One of the most rewarding outcomes of  the Bibliography has been the renewed interest in historical studies of English which it has done something to stimulate, and I have received letters over the years from many young researchers who have found it useful, and who have been able to add information I did not know about; and it seems to have spurred others to attempt to bring under bibliographical control texts printed after 1800 – witness the listing of nineteenth century English grammars compiled by Manfred Görlach at Cologne, soon to be published. And one has only to look at the contents of Historiographia Linguistica since 1974, not to mention other more recent journals in this field, to see that historical studies of language are alive and well.

I have nearly completed my further researches on Volume XIV, which covers all the languages not so far dealt with: Irish, Gaelic, Hebrew, Arabic, Persian, the languages of the Indian sub-continent, Chinese, Amerindian, and a further hundred-odd languages for which I have found glossaries in travel books. It will, I think, come as a surprise to some that so much of this fugitive material remains unexamined. It will be one of the largest volumes in the series and will be illustrated with over 200 facsimiles. It should be ready for the printer by late summer this year. The Volumes I dread are XV and XVI which cover Greek and Latin: the number of items for Latin is so large that I have had to divide the two volumes at 1650. Will we ever, I sometimes wonder, know how many times Lily’s grammar was really reprinted? If the evidence for English spelling books is any guide, I suspect that 50% of all the Lilys have vanished without trace!

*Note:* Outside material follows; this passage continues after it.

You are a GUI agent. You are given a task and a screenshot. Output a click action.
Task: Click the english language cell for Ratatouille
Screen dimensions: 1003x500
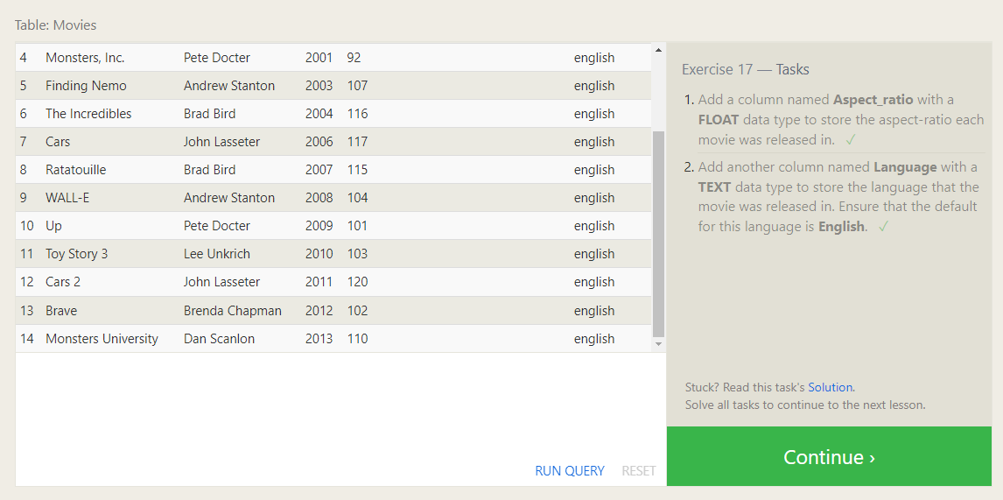pos(593,170)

While there are good reasons for being optimistic about the future of bibliography in the electronic age, there will be losses as well as gains. ESTC could never have been undertaken other than with the use of computers, and large-scale bibliographical projects benefit users because there is no waiting for the publisher, or the bibliographer who clings to his offspring until it is mature and near-perfect. On the other hand, when I consult library catalogues available via Telnet or the Web, I am often appalled at the wretched quality of the records I find. ESTC started de novo, and every item was described from the originals according to a clearly established set of rules and guidelines. The subsidiary project at the American Antiquarian Society to re-catalogue early American books was based on even stricter rules. But that, alas, is not the case for much of what ESTC now includes, and this has resulted in thousands of errors, faulty locations and inconsistencies which I doubt will ever be corrected. More seriously, perhaps, is the prevailing policy amongst librarians to depend entirely on their automated catalogues, most of which are simply the result of hasty conversions from card to computer. In other words, bibliographical shopping is increasingly like supermarket shopping: if you can find it you can buy it! Coupled with the growing tendency to severely restrict access to the stacks – even by staff! – the bibliographer’s task in the next millenium is going to be an unenviable one!

Research libraries have always been nurseries for scholarship, and their traditional hospitality to the researcher needing large quantities of books has made it possible for substantial bibliographical projects to be both conceived and carried out: that hospitality is daily diminishing as financial pressures inexorably call for reduced services. Some kinds of research can be satisfied by a daily quota of ten books, but others can not. I, for one, count myself extremely fortunate to have embarked on this mad pursuit when I did …

And though it be vnperfect, as I know not what first Booke either of Dictionarie, or Herball, or such like was perfect at the first or second edition, yet he that helpeth me to put in one Booke that I haue not seene, I hope that I shall shew him ten that he neuer heard of.